[Trecho selecionado]
Além disso, a ministra também revogou a norma que impedia a concessão de bolsas a quem já tinha emprego na Saúde, enfatizando princípios como legalidade, impessoalidade, publicidade, razoabilidade, proporcionalidade e eficiência na seleção para cargos.
A mesma portaria exigia que o ministério mantivesse atualizada a base de dados de contratados. No entanto, a pasta alega não ter esses dados em mãos, mesmo após a Controladoria-Geral da União (CGU) determinar a entrega da lista de funcionários.
Integrantes da atual gestão consideram a portaria uma armadilha deixada no fim do governo Bolsonaro, enquanto a equipe anterior não teria apresentado a ideia à equipe de transição. Autoridades do governo Lula (PT) veem a medida como exposição do uso desses bolsistas na rotina da Saúde.
Técnicos que acompanharam a edição da portaria desfeita pela ministra afirmam que havia cobranças de órgãos de controle para a Saúde adotar processos seletivos e concursos públicos. Em 2012, o Ministério Público Federal apontou desvio de finalidade das bolsas e consultorias, recomendando que profissionais com contratos temporários não representassem a pasta em eventos e reuniões. Em 2017, a Procuradoria reforçou a necessidade de mudança de postura da Saúde, destacando que bolsistas e consultores desempenham funções próprias de servidores públicos do quadro.
[/Trecho selecionado]
[Dados para análise]
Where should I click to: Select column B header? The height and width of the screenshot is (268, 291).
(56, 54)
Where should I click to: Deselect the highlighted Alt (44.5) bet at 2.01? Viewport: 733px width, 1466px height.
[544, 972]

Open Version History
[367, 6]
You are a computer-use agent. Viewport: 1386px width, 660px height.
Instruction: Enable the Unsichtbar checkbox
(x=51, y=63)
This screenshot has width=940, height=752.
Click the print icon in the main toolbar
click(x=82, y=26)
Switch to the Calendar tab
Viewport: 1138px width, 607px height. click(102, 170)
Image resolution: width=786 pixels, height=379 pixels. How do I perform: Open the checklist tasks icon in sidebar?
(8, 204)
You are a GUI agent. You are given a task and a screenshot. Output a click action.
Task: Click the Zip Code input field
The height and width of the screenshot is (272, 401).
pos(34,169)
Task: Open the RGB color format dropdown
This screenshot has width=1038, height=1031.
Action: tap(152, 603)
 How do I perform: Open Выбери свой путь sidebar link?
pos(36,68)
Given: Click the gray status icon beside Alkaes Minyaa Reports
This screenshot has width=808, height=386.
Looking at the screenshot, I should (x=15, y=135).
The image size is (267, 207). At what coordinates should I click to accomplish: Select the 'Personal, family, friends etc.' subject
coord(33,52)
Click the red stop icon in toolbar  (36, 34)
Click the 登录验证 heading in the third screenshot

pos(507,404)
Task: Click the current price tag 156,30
[/Dados para análise]
- [Pedido da tarefa]: Segundo o trecho sobre a portaria da Saúde, que motivo os técnicos apontam para a edição da portaria que a ministra desfez? Explique em uma a três frases. As linhas são um material à parte, sem ligação com o trecho.

- [Resposta da tarefa]: Os técnicos afirmam que órgãos de controle cobravam da Saúde a adoção de processos seletivos e concursos públicos. Em 2012, o Ministério Público Federal apontou desvio de finalidade das bolsas e consultorias. Em 2017, a Procuradoria reforçou a necessidade de mudança de postura, pois bolsistas e consultores desempenham funções próprias de servidores públicos do quadro.